Autonomous Solar-Electric UAV for Anti-Poaching Surveillance
The SPMA Ranger is an autonomous, solar-powered UAV built for anti-poaching surveillance. The frame combines carbon fiber rods with 3D-printed PLA parts; I validated every critical load path through Finite Element Analysis to keep the factor of safety above 2.0. Forty Sunpower flexible solar panels, wired in dual series-parallel strings, deliver a stable 12V at 8A, enough to run a 3-cell brushless motor pulling up to 10A.
A thermal camera on an onboard Raspberry Pi classifies human presence in real time, and GPS telemetry sends live intruder alerts. The modular airframe is built for fast field repairs and extended flight time.
We sized the aircraft around two constraints: solar panel voltage and motor compatibility. Those numbers shaped the wing, tail, and fuselage. The airfoil is an s7055-il, chosen for its soft curves and how easily it takes to monokote film. Carbon fiber rods carry the structural load; 3D-printed PLA parts keep the rest of the airframe modular and light.

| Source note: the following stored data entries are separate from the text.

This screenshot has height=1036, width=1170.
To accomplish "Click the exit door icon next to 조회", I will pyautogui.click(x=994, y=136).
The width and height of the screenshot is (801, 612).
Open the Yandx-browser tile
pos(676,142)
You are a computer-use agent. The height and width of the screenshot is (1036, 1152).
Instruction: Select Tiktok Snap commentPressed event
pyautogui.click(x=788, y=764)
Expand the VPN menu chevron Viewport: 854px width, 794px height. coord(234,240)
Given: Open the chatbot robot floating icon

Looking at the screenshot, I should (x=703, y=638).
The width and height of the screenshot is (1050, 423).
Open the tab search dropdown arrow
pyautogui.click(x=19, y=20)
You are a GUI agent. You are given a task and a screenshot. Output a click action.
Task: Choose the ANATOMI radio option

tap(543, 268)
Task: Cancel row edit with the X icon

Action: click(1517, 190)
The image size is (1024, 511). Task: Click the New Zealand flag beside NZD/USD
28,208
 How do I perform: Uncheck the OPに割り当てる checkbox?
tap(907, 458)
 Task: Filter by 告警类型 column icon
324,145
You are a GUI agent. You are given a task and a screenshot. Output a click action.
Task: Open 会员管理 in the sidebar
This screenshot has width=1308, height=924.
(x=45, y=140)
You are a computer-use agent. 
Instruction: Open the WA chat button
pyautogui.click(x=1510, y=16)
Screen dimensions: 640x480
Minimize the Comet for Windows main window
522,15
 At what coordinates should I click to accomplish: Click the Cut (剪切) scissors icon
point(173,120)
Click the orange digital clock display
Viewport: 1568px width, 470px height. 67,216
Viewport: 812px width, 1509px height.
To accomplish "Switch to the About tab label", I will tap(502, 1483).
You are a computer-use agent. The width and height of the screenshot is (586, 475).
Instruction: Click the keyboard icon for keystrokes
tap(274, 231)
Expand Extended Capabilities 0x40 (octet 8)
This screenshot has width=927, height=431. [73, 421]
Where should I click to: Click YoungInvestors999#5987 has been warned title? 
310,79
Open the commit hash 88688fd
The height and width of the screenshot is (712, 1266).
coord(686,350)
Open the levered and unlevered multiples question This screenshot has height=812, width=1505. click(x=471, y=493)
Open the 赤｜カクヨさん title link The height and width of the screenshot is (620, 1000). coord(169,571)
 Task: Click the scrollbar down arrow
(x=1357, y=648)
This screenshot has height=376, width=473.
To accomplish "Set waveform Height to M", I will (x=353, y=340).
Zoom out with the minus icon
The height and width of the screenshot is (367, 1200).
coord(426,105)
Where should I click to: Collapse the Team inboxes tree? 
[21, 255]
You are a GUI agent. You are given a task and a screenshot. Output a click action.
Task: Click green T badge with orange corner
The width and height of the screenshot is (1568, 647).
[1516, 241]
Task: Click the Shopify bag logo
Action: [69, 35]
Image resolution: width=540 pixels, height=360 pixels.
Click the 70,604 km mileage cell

I ran Finite Element Analysis in SolidWorks on the wing hinge, wing mount, and motor mount: real load estimates, realistic constraints, mesh convergence checks, each validated above a 2.0 factor of safety before it left the design phase. We leaned on RC aircraft forums, academic papers, and FAA/ASTM standards to keep the design durable, lightweight, and field-serviceable.
In flight testing, the Ranger lifted off and held pitch and yaw stability, which confirmed our weight estimates, stabilizer sizing, and motor selection. It came in under the predicted 6.67 lb weight, and the 3-cell brushless motor produced enough thrust for takeoff.
Roll instability stalled the aircraft and brought it down. The cause traced back to undersized ailerons: 7.5% of wing area instead of the recommended 10 to 15%. The outer wing hinge failed on impact exactly as designed, localizing the damage to the one part built to be replaceable. Everything else, the carbon fiber wings and the motor mount, held up, which matched what the FEA predicted. The flight validated most of the design and proved out the airframe, with one subsystem left to fix.